The rigorous campaigning by US President Barack Obama and Republican candidate Mitt Romney is about to end in a few hours time. The intensive debates between the Presidential candidates in past few weeks might have ruffled apprehensions on contentious security issues, clarified positions at-length on foreign affairs, and proposed future course of action on creating jobs, but what they collaboratively steered off from speaking on, was climate change.
It is rather difficult to imagine that the leader of the world’s most significant contributor to greenhouse gases, President Obama, chose not to speak on reduction of greenhouse gas emissions, or on realization of the promise he made for climate change legislation when, in 2008, he said, “Generations would look back, and say, among other things, this was the moment when the rise of the oceans began to slow and our planet began to heal.” Mitt Romney, on the other hand, retorted in August this year, by saying, “President Obama promised to begin to slow the rise of the oceans and heal the planet. My promise is to help you and your family.”
It’s surprising to note that despite mounting scientific evidence, both the candidates chose to ignore or mock at climate change issues that are emerging as more prominent and threatening.
The timing of Superstorm Sandy, though an undesired coincidence, came at a time when climate change was almost blocked (or blacked out) from the discussion space. The huge trail of devastation that it left in its aftermath hampered election campaigning and threw the climate change agenda back into public domain.
But will this issue garner popular support or evoke any interest? Will people be able to rally around this issue and ask what their politicians would want to do about it?
A majority of the US population is facing the wrath of a lingering economic crisis, with low growth prospects and uncertain employment. With such pressing issues dominating most of the ‘discussion space’, there would be little appreciation of silent dangers. People believe what they see and hear most, and that’s where the trap lies. With leaders not keen on championing this issue, it is likely to remain a sidelined issue.
But what is worrisome is that this political ignorance is surreptitiously promoting a myth or an ‘erroneous belief’ that an economy can work without worrying much about climate change issues. This is quite evident in Romney’s support to dirty energy Tar Sands project – the Keystone XL pipeline – and his promise to dilute some of Obama’s environmental laws.
But ‘Hurricane Sandy’ is a stark reality and is an outcome of warming oceans. It has been scientifically proved that the ferocity of hurricanes multiplies manifold when they sit on warmer oceans. The Intergovernmental Panel on Climate Change (IPCC) finds that the potential destructiveness of hurricanes have shown a substantial upward trend since the mid-1970s, “with a trend towards longer storm duration and greater storm intensity, and the activity is strongly correlated with tropical sea surface temperature”.
Brushing aside these facts, the two presidential candidates have deftly kept the people hooked on to the more obvious and immediate issues – a move that perhaps makes it easy for them to connect across voters. By doing so, they have obfuscated the growing threat of climate change to suite their political agenda.
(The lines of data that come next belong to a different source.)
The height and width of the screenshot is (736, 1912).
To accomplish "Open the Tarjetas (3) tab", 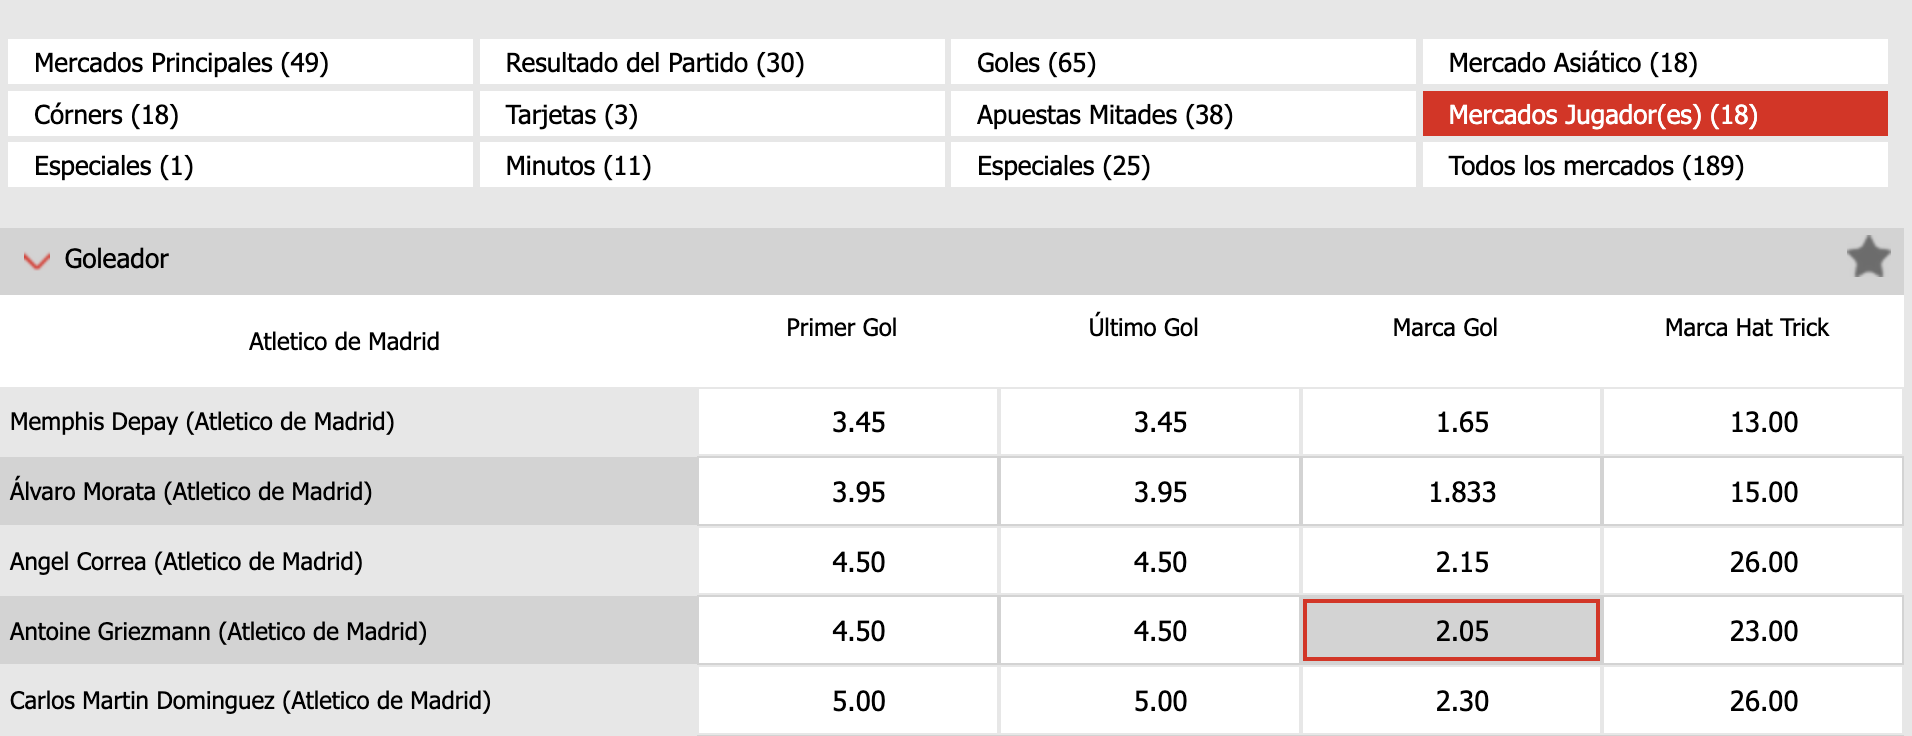I will pyautogui.click(x=711, y=115).
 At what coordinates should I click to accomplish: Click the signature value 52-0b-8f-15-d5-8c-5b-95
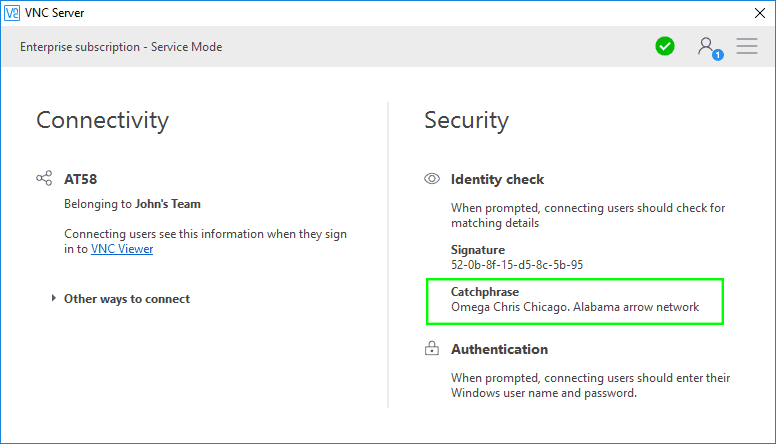pos(517,265)
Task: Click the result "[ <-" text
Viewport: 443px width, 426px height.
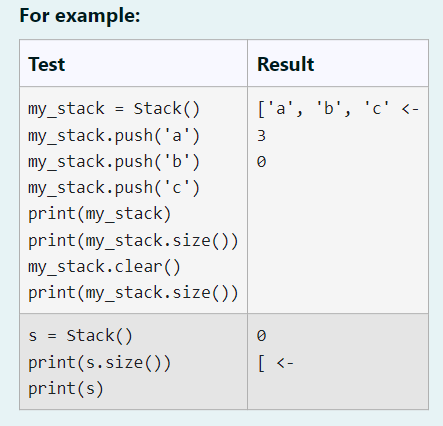Action: pos(275,363)
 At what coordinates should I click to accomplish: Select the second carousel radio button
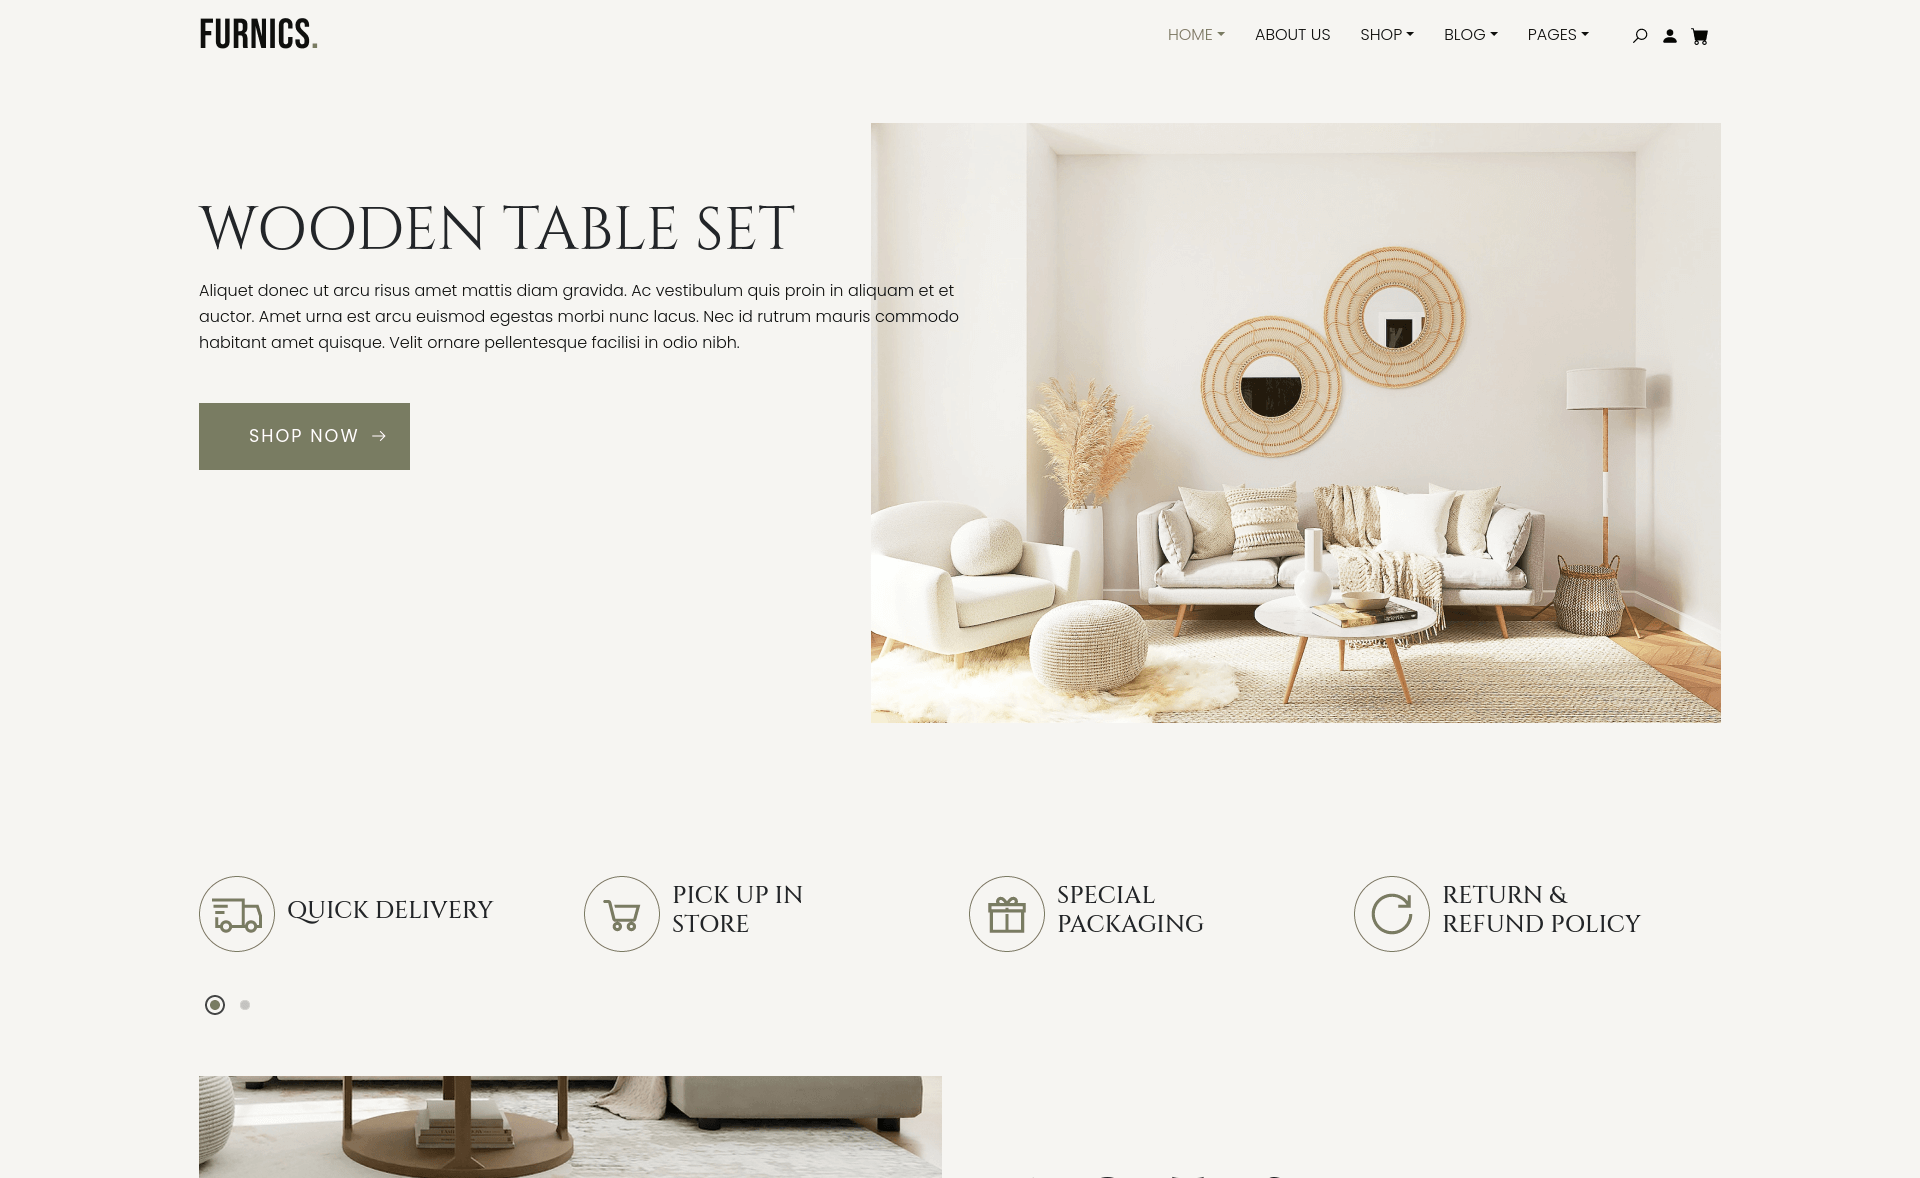(244, 1002)
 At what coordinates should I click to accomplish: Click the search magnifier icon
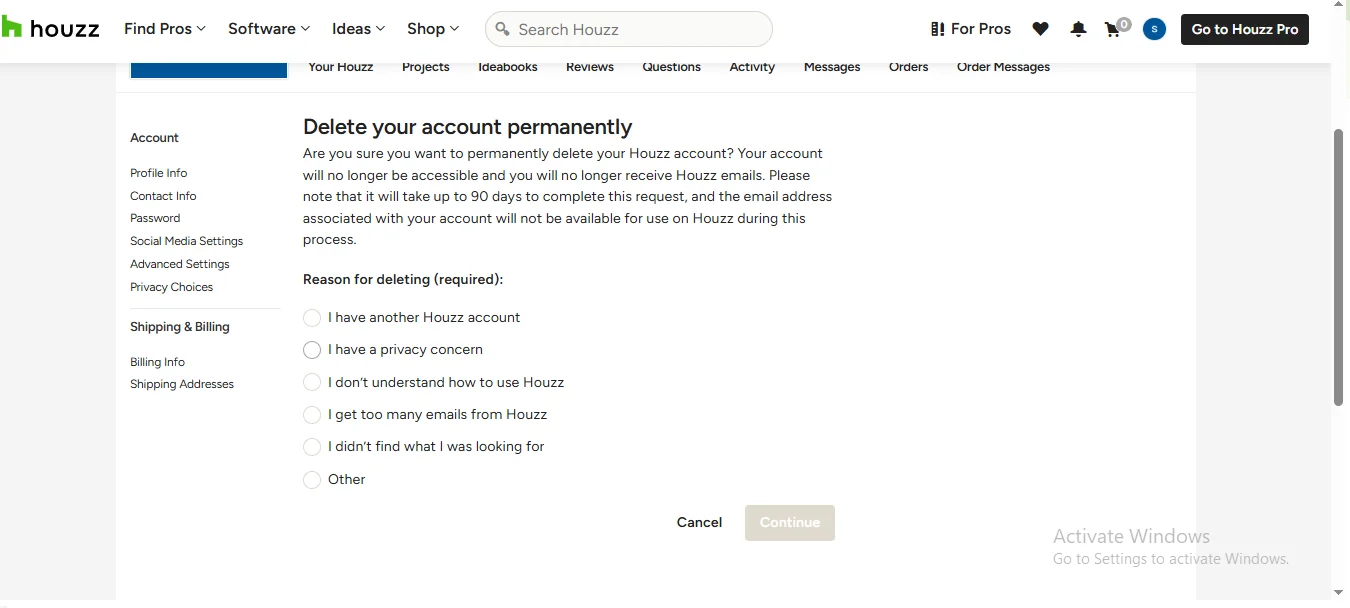(503, 29)
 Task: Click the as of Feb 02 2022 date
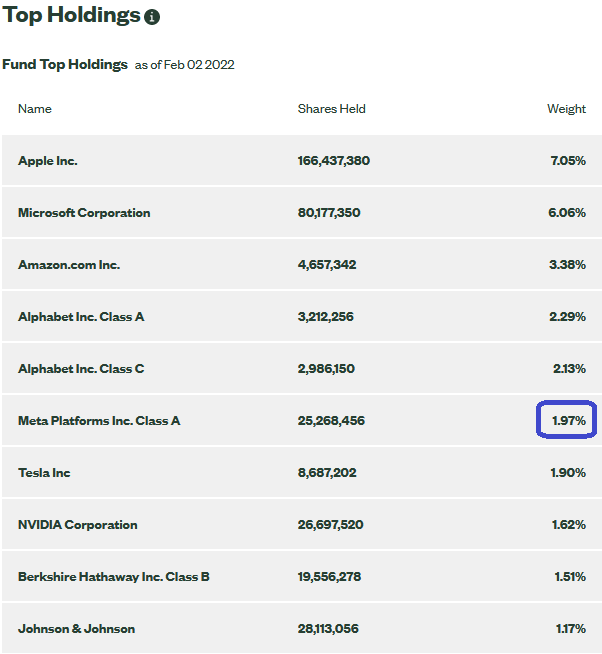click(184, 65)
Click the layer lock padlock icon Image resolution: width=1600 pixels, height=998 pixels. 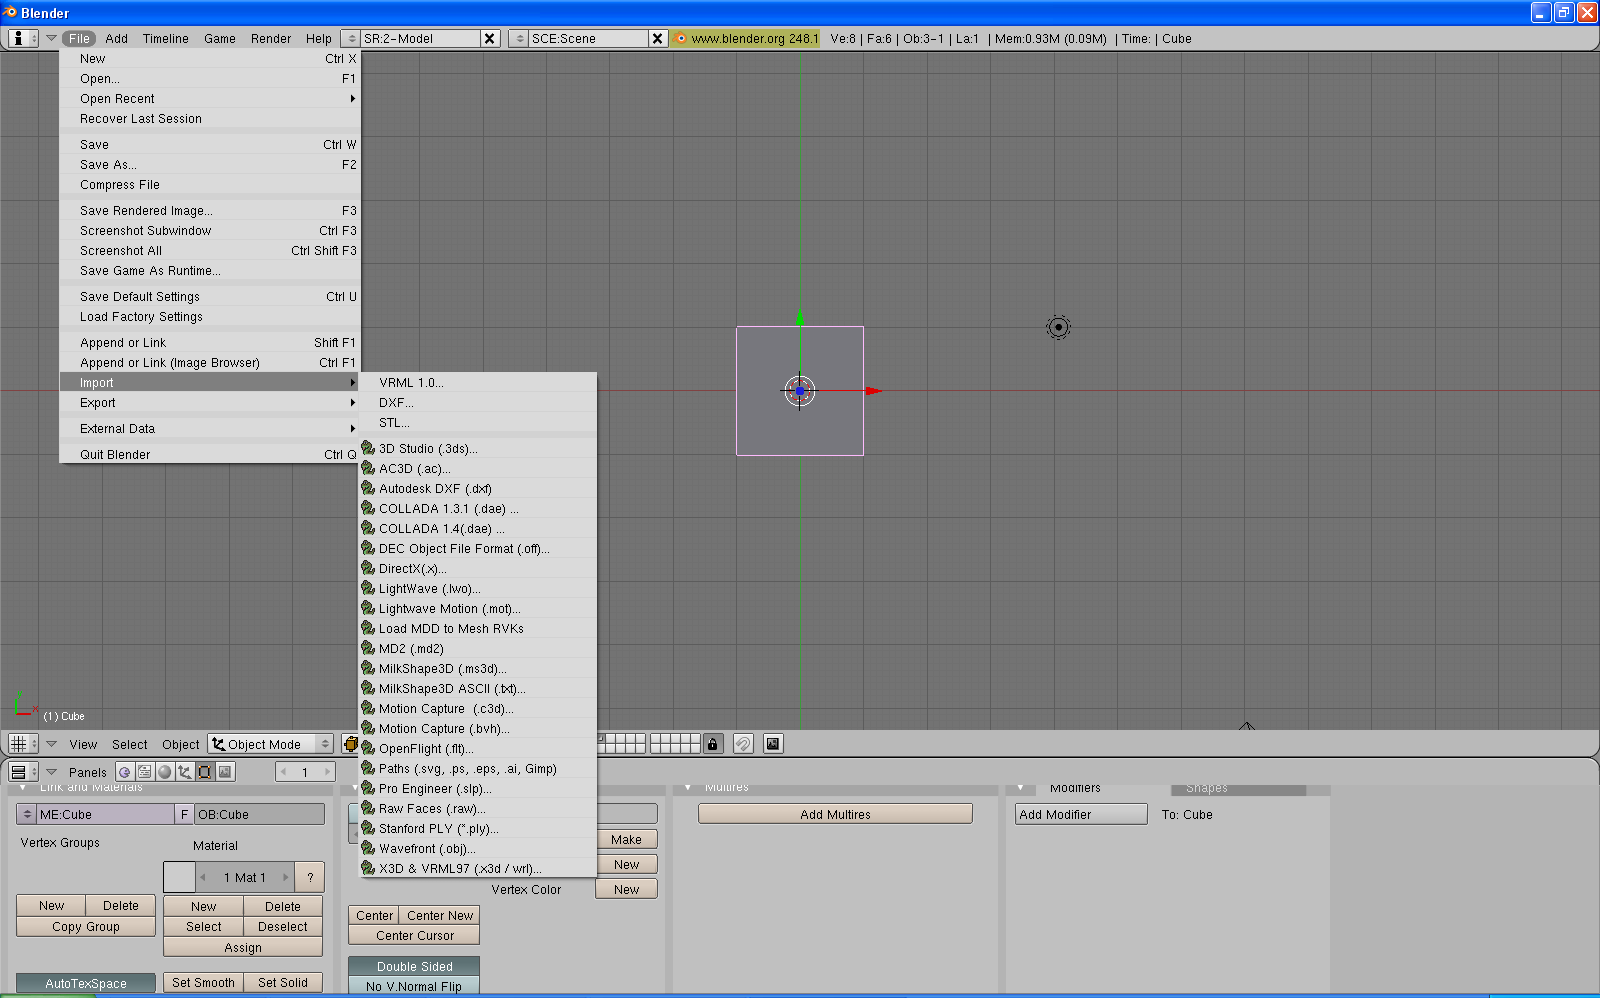point(712,744)
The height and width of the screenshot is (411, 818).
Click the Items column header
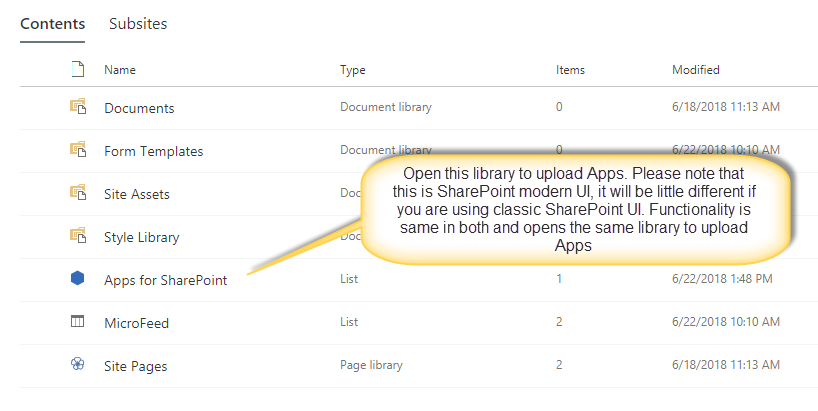pyautogui.click(x=570, y=70)
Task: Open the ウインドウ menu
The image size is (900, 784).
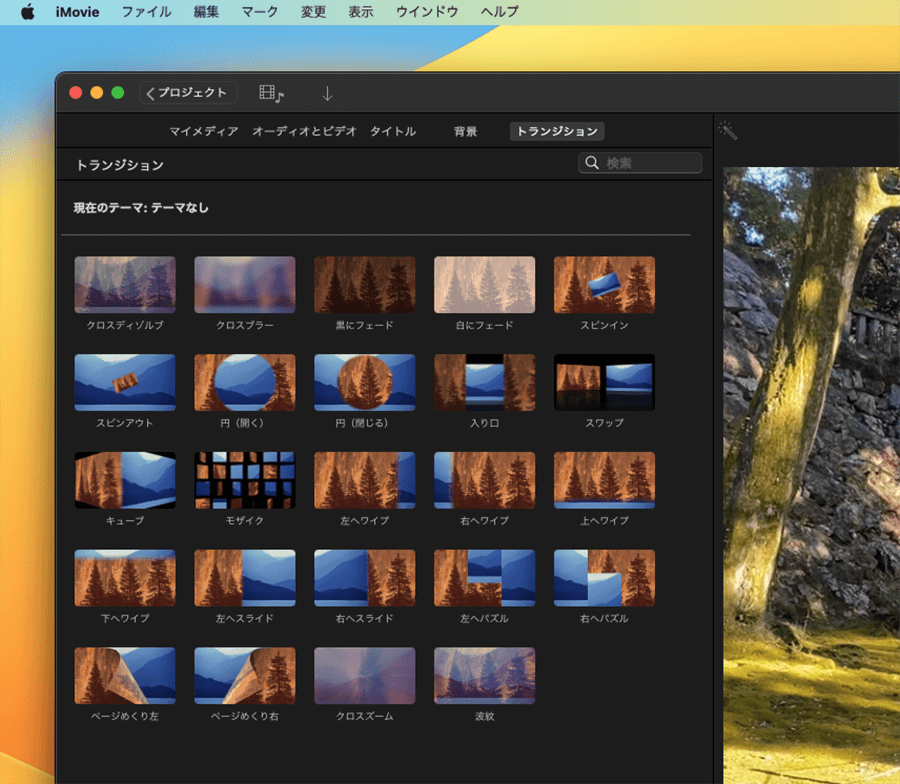Action: pyautogui.click(x=427, y=12)
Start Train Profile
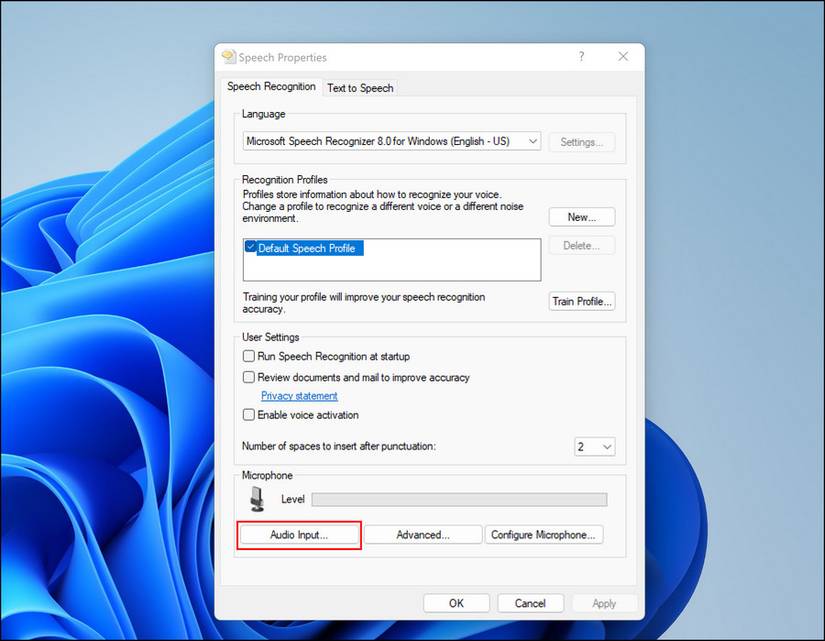This screenshot has height=641, width=825. click(x=581, y=301)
There seems to be a deeply entrenched notion among political leadership, that talking of reduction in consumption and moderation of lifestyles would not augur well with the voting class that is already reeling under poor macro-economic conditions.
But is this not a short-lived approach?
Irreversible climate change can have much profound impact on economy and cause far greater damage to life. According to a 2011 report from Pew Centre on Global Climate Change, the extreme weather in 2011 exposes the social and economic vulnerability of US to climate change and points out that planners and policy makers must draw lessons from recent individual (extreme) weather events and inform their action plans.
But who is going to educate the masses about the impacts of climate change or rake it up as a political issue worthy of debate?
President Barack Obama, being in power, might have achieved some milestones in getting key environmental regulations, such as the energy efficiency norms for vehicles, approved, but has missed the larger opportunity to turn it into a nation-wide political issue (read more on this in our post “The Silence of US President Obama on Climate Change – A Serious Ethical Lapse?” by guest author Prof. Donald A. Brown of Widener University School of Law.)
Hurricanes, such as Sandy, cannot be merely termed as natural disasters. Scientific evidence strongly substantiating the contribution of human activity in the phenomenal increase in anthropogenic greenhouse gas emissions cannot be wished away. Climate change is as much worthy of debate in political domain as in the scientific domain.
For now, the consequences of ‘Sandy’ or the social cost of political ignorance will be borne by the people, the nation and the world. By not addressing climate change, or rather mocking at it, political parties may win elections, but the nation would definitely stand out to lose.